▶ [WHAT YOU WILL DO] Retype the material below, keeping each line identical.

▶ [SOURCE INFORMATION]
+--

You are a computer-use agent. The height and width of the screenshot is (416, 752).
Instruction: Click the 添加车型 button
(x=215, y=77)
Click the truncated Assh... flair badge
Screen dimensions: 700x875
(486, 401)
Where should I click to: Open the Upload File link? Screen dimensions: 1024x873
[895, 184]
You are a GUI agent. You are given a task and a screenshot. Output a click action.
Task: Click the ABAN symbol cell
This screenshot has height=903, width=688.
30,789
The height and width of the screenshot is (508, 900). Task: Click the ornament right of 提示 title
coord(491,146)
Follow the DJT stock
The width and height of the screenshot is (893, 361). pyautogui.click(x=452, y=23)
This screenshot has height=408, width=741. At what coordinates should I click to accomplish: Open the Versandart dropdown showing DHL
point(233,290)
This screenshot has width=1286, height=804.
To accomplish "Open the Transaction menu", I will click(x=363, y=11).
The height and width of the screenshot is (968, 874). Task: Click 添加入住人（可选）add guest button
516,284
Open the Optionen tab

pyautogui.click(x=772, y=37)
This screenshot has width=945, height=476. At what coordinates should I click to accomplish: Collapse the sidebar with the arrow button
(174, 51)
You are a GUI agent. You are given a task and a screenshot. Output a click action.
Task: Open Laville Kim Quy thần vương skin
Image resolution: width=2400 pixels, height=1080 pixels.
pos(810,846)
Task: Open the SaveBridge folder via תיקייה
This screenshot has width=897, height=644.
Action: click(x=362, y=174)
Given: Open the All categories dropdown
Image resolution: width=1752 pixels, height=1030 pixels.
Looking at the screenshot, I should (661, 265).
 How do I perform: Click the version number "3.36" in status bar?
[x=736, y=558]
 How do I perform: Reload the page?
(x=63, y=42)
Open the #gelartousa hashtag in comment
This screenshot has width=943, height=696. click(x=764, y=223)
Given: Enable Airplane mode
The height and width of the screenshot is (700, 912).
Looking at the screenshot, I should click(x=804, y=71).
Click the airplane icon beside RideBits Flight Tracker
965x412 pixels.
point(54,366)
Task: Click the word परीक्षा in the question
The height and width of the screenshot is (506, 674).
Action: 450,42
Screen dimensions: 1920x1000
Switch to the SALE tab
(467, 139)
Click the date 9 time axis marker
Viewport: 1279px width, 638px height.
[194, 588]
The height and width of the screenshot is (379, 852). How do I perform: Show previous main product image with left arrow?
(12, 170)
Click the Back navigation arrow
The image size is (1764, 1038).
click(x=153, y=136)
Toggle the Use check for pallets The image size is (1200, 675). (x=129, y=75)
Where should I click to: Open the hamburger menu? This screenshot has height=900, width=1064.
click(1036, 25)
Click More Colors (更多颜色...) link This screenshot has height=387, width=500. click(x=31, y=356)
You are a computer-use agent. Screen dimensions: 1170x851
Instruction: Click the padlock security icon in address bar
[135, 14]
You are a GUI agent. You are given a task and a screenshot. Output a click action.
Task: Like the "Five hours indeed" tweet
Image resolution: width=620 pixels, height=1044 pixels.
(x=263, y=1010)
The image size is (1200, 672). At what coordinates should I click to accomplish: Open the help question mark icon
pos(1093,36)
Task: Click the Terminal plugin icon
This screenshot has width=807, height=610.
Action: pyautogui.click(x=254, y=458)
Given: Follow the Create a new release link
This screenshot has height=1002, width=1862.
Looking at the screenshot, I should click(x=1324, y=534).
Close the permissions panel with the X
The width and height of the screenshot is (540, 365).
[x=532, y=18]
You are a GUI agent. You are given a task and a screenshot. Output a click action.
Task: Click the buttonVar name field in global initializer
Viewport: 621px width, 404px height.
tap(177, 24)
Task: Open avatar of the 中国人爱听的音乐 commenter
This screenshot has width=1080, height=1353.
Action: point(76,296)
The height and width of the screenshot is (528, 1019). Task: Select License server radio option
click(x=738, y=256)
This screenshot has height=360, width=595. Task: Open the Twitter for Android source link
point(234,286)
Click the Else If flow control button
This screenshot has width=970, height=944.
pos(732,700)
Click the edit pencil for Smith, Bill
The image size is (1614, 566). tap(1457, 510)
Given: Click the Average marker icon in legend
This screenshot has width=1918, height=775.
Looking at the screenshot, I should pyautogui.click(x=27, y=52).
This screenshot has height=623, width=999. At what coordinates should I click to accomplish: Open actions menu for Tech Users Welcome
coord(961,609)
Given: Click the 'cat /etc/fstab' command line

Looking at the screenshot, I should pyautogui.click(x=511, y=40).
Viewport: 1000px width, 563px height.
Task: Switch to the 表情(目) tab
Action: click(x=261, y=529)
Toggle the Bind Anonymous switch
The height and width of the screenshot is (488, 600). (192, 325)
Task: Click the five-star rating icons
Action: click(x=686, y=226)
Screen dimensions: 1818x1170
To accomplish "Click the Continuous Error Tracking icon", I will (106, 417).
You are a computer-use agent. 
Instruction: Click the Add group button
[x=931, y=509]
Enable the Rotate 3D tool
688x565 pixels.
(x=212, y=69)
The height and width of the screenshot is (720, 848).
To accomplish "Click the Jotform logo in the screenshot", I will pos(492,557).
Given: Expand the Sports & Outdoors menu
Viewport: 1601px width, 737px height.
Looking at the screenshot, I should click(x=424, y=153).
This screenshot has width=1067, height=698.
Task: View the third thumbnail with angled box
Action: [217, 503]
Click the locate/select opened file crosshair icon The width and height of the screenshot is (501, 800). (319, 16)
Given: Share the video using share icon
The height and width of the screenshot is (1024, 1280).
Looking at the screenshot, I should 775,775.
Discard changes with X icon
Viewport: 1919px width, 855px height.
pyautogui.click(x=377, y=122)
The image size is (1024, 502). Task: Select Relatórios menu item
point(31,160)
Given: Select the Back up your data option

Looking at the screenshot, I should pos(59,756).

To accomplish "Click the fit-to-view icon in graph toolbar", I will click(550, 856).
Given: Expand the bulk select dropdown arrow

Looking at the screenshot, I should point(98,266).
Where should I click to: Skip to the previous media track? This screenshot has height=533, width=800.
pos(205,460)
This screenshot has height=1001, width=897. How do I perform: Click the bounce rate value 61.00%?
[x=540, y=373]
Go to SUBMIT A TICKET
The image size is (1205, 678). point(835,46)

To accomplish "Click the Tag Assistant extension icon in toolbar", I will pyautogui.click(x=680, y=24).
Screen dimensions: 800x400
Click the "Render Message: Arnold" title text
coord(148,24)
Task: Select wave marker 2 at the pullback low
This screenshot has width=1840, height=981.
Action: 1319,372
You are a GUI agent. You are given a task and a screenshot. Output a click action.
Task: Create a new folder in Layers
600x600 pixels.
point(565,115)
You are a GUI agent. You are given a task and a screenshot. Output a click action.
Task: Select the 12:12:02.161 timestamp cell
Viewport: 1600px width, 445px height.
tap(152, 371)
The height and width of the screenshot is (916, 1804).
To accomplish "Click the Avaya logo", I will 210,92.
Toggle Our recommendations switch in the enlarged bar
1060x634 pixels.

+--

▶ [YOUR SOLUTION]
You are a computer-use agent. The height and width of the screenshot is (416, 752).
Instruction: Click the 添加车型 button
(x=215, y=77)
Click the truncated Assh... flair badge
Screen dimensions: 700x875
(486, 401)
Where should I click to: Open the Upload File link? Screen dimensions: 1024x873
[895, 184]
You are a GUI agent. You are given a task and a screenshot. Output a click action.
Task: Click the ABAN symbol cell
This screenshot has height=903, width=688.
30,789
The height and width of the screenshot is (508, 900). Task: Click the ornament right of 提示 title
coord(491,146)
Follow the DJT stock
The width and height of the screenshot is (893, 361). pyautogui.click(x=452, y=23)
This screenshot has height=408, width=741. At what coordinates should I click to accomplish: Open the Versandart dropdown showing DHL
point(233,290)
This screenshot has width=1286, height=804.
To accomplish "Open the Transaction menu", I will click(x=363, y=11).
The height and width of the screenshot is (968, 874). Task: Click 添加入住人（可选）add guest button
516,284
Open the Optionen tab

pyautogui.click(x=772, y=37)
This screenshot has width=945, height=476. At what coordinates should I click to accomplish: Collapse the sidebar with the arrow button
(174, 51)
You are a GUI agent. You are given a task and a screenshot. Output a click action.
Task: Open Laville Kim Quy thần vương skin
Image resolution: width=2400 pixels, height=1080 pixels.
pos(810,846)
Task: Open the SaveBridge folder via תיקייה
This screenshot has width=897, height=644.
Action: click(x=362, y=174)
Given: Open the All categories dropdown
Image resolution: width=1752 pixels, height=1030 pixels.
Looking at the screenshot, I should (661, 265).
 How do I perform: Click the version number "3.36" in status bar?
[x=736, y=558]
 How do I perform: Reload the page?
(x=63, y=42)
Open the #gelartousa hashtag in comment
This screenshot has width=943, height=696. click(x=764, y=223)
Given: Enable Airplane mode
The height and width of the screenshot is (700, 912).
Looking at the screenshot, I should click(x=804, y=71).
Click the airplane icon beside RideBits Flight Tracker
965x412 pixels.
point(54,366)
Task: Click the word परीक्षा in the question
The height and width of the screenshot is (506, 674).
Action: 450,42
Screen dimensions: 1920x1000
Switch to the SALE tab
(467, 139)
Click the date 9 time axis marker
Viewport: 1279px width, 638px height.
[194, 588]
The height and width of the screenshot is (379, 852). How do I perform: Show previous main product image with left arrow?
(12, 170)
Click the Back navigation arrow
The image size is (1764, 1038).
click(x=153, y=136)
Toggle the Use check for pallets The image size is (1200, 675). (x=129, y=75)
Where should I click to: Open the hamburger menu? This screenshot has height=900, width=1064.
click(1036, 25)
Click More Colors (更多颜色...) link This screenshot has height=387, width=500. click(x=31, y=356)
You are a computer-use agent. Screen dimensions: 1170x851
Instruction: Click the padlock security icon in address bar
[135, 14]
You are a GUI agent. You are given a task and a screenshot. Output a click action.
Task: Like the "Five hours indeed" tweet
Image resolution: width=620 pixels, height=1044 pixels.
(x=263, y=1010)
The image size is (1200, 672). At what coordinates should I click to accomplish: Open the help question mark icon
pos(1093,36)
Task: Click the Terminal plugin icon
This screenshot has width=807, height=610.
Action: pyautogui.click(x=254, y=458)
Given: Follow the Create a new release link
This screenshot has height=1002, width=1862.
Looking at the screenshot, I should click(x=1324, y=534).
Close the permissions panel with the X
The width and height of the screenshot is (540, 365).
[x=532, y=18]
You are a GUI agent. You are given a task and a screenshot. Output a click action.
Task: Click the buttonVar name field in global initializer
Viewport: 621px width, 404px height.
tap(177, 24)
Task: Open avatar of the 中国人爱听的音乐 commenter
This screenshot has width=1080, height=1353.
Action: point(76,296)
The height and width of the screenshot is (528, 1019). Task: Select License server radio option
click(x=738, y=256)
This screenshot has height=360, width=595. Task: Open the Twitter for Android source link
point(234,286)
Click the Else If flow control button
This screenshot has width=970, height=944.
pos(732,700)
Click the edit pencil for Smith, Bill
The image size is (1614, 566). tap(1457, 510)
Given: Click the Average marker icon in legend
This screenshot has width=1918, height=775.
Looking at the screenshot, I should pyautogui.click(x=27, y=52).
This screenshot has height=623, width=999. At what coordinates should I click to accomplish: Open actions menu for Tech Users Welcome
coord(961,609)
Given: Click the 'cat /etc/fstab' command line

Looking at the screenshot, I should pyautogui.click(x=511, y=40).
Viewport: 1000px width, 563px height.
Task: Switch to the 表情(目) tab
Action: click(x=261, y=529)
Toggle the Bind Anonymous switch
The height and width of the screenshot is (488, 600). (192, 325)
Task: Click the five-star rating icons
Action: click(x=686, y=226)
Screen dimensions: 1818x1170
To accomplish "Click the Continuous Error Tracking icon", I will (106, 417).
You are a computer-use agent. 
Instruction: Click the Add group button
[x=931, y=509]
Enable the Rotate 3D tool
688x565 pixels.
(x=212, y=69)
The height and width of the screenshot is (720, 848).
To accomplish "Click the Jotform logo in the screenshot", I will pos(492,557).
Given: Expand the Sports & Outdoors menu
Viewport: 1601px width, 737px height.
Looking at the screenshot, I should click(x=424, y=153).
This screenshot has width=1067, height=698.
Task: View the third thumbnail with angled box
Action: [217, 503]
Click the locate/select opened file crosshair icon The width and height of the screenshot is (501, 800). (319, 16)
Given: Share the video using share icon
The height and width of the screenshot is (1024, 1280).
Looking at the screenshot, I should 775,775.
Discard changes with X icon
Viewport: 1919px width, 855px height.
pyautogui.click(x=377, y=122)
The image size is (1024, 502). Task: Select Relatórios menu item
point(31,160)
Given: Select the Back up your data option

Looking at the screenshot, I should pos(59,756).

To accomplish "Click the fit-to-view icon in graph toolbar", I will click(550, 856).
Given: Expand the bulk select dropdown arrow

Looking at the screenshot, I should point(98,266).
Where should I click to: Skip to the previous media track? This screenshot has height=533, width=800.
pos(205,460)
This screenshot has height=1001, width=897. How do I perform: Click the bounce rate value 61.00%?
[x=540, y=373]
Go to SUBMIT A TICKET
The image size is (1205, 678). point(835,46)

To accomplish "Click the Tag Assistant extension icon in toolbar", I will pyautogui.click(x=680, y=24).
Screen dimensions: 800x400
Click the "Render Message: Arnold" title text
coord(148,24)
Task: Select wave marker 2 at the pullback low
This screenshot has width=1840, height=981.
Action: 1319,372
You are a GUI agent. You are given a task and a screenshot. Output a click action.
Task: Create a new folder in Layers
600x600 pixels.
point(565,115)
You are a GUI agent. You are given a task and a screenshot. Output a click action.
Task: Select the 12:12:02.161 timestamp cell
Viewport: 1600px width, 445px height.
tap(152, 371)
The height and width of the screenshot is (916, 1804).
To accomplish "Click the Avaya logo", I will 210,92.
Toggle Our recommendations switch in the enlarged bar
1060x634 pixels.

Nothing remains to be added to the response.